General result: (it is a routine exercise to prove this)

Let $(f_n)_{n \geq 0}$ and $(g_n)_{n \geq 0}$ be sequences with generating series $F(x)$ and $G(x)$ respectively, and suppose there exist constants $a_1, \ldots, a_k$ such that

$f_n + a_1f_{n-1} + \ldots + a_kf_{n-k} = g_n$ for all $n \geq k$.

Then there are polynomials $a(x)$ and $b(x)$ such that $a(x)$ is invertible as a power series and $a(x)F(x) = G(x) + b(x)$.

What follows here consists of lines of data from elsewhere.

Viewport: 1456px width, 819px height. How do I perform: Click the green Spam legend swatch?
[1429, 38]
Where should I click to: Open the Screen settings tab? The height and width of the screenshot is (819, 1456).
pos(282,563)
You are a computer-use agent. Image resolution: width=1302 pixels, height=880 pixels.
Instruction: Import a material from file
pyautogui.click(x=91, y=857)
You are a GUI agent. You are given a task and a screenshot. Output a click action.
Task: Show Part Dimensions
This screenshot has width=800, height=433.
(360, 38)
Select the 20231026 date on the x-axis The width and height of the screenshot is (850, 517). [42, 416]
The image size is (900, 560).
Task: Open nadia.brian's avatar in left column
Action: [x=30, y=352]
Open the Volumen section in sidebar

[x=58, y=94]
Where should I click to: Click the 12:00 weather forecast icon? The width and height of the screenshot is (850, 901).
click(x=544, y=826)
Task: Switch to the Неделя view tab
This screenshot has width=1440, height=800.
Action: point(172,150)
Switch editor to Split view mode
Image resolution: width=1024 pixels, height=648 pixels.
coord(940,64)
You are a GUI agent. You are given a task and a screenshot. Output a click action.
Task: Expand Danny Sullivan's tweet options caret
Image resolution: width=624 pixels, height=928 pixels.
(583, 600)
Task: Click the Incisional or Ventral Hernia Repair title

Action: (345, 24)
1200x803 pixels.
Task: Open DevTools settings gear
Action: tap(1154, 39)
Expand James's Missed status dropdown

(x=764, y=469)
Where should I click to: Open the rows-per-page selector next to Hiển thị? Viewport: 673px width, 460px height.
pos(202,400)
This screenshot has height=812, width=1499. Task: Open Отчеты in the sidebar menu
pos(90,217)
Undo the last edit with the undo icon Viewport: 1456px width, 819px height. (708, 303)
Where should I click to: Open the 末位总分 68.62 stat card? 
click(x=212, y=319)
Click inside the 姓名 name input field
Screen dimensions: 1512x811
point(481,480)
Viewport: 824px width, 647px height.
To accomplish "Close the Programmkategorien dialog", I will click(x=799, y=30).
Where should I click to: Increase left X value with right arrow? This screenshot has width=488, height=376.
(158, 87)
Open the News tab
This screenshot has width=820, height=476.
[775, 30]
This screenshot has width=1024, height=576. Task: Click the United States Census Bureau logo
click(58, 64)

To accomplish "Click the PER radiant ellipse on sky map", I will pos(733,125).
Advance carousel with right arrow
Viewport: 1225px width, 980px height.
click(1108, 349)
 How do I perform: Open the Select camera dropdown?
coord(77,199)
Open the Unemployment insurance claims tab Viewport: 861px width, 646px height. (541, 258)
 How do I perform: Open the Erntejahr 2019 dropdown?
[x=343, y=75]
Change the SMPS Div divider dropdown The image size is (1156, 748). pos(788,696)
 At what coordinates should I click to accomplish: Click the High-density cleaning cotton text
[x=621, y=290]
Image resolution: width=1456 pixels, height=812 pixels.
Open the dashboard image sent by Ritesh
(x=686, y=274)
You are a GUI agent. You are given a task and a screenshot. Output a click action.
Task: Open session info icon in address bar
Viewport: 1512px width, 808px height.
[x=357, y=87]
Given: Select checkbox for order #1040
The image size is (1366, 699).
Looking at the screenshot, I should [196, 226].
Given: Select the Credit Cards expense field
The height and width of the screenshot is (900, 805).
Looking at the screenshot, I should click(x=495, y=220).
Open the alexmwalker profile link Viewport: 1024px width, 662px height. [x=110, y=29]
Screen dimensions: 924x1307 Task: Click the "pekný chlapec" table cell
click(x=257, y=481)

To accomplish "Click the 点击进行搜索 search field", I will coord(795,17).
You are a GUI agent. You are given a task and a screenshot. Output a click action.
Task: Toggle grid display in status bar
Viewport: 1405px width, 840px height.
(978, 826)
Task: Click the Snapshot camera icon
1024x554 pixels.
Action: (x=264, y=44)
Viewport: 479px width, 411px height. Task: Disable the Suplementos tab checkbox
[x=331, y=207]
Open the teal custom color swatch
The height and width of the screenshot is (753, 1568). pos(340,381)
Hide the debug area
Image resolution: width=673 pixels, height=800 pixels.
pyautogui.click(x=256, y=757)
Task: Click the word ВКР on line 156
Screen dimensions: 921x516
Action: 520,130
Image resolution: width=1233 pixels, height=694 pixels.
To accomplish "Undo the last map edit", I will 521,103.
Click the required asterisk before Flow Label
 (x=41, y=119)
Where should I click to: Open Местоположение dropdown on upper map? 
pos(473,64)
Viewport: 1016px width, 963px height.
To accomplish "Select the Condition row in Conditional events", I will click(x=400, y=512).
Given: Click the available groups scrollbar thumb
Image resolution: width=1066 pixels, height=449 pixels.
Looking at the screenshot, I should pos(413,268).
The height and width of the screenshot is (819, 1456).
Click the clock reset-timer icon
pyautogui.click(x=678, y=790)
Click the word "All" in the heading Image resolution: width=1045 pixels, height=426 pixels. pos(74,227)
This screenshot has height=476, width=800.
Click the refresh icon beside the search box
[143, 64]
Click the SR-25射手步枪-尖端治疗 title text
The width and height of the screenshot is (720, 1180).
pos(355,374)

Information loss. As I said previously, we should note that in passing to the recurrence $f_n - 2f_{n-1} - f_{n-2} + 2f_{n-3} = 0$ we have lost information about the generating function, which can not be recovered unless we are supplied with initial conditions $f_0, f_1, f_2$. So suppose we are given $f_0, f_1, f_2$. We can try to reassemble it:

$\langle x^n, F(x) \rangle - 2 \langle x^{n-1}, F(x) \rangle - \langle x^{n-2}, F(x) \rangle + 2 \langle x^{n-3}, F(x) \rangle = 0$ for all $n \geq 3$

and hence

$\langle x^n, (1 - 2x - x^2 + 2x^3)F(x) \rangle = 0$ for all $n \geq 3$

Hmm. So obviously from this we can conclude that the right-hand side must have been a polynomial $p(x)$ of degree at most 2. Say $p(x) = a + bx + cx^2$. We get

$\langle x^n, (1-2x-x^2+2x^3)F(x) \rangle = \langle x^n, a+bx+cx^2 \rangle$ (for all $n$).

working with the equation some more and using common sense to guide us, we get

$f_0 = a$, $f_1 - 2f_0 = b$, etc. In this way, plugging back in the initial conditions, we can solve for the right-hand side, and hence reform the rational generating function $F(x)$.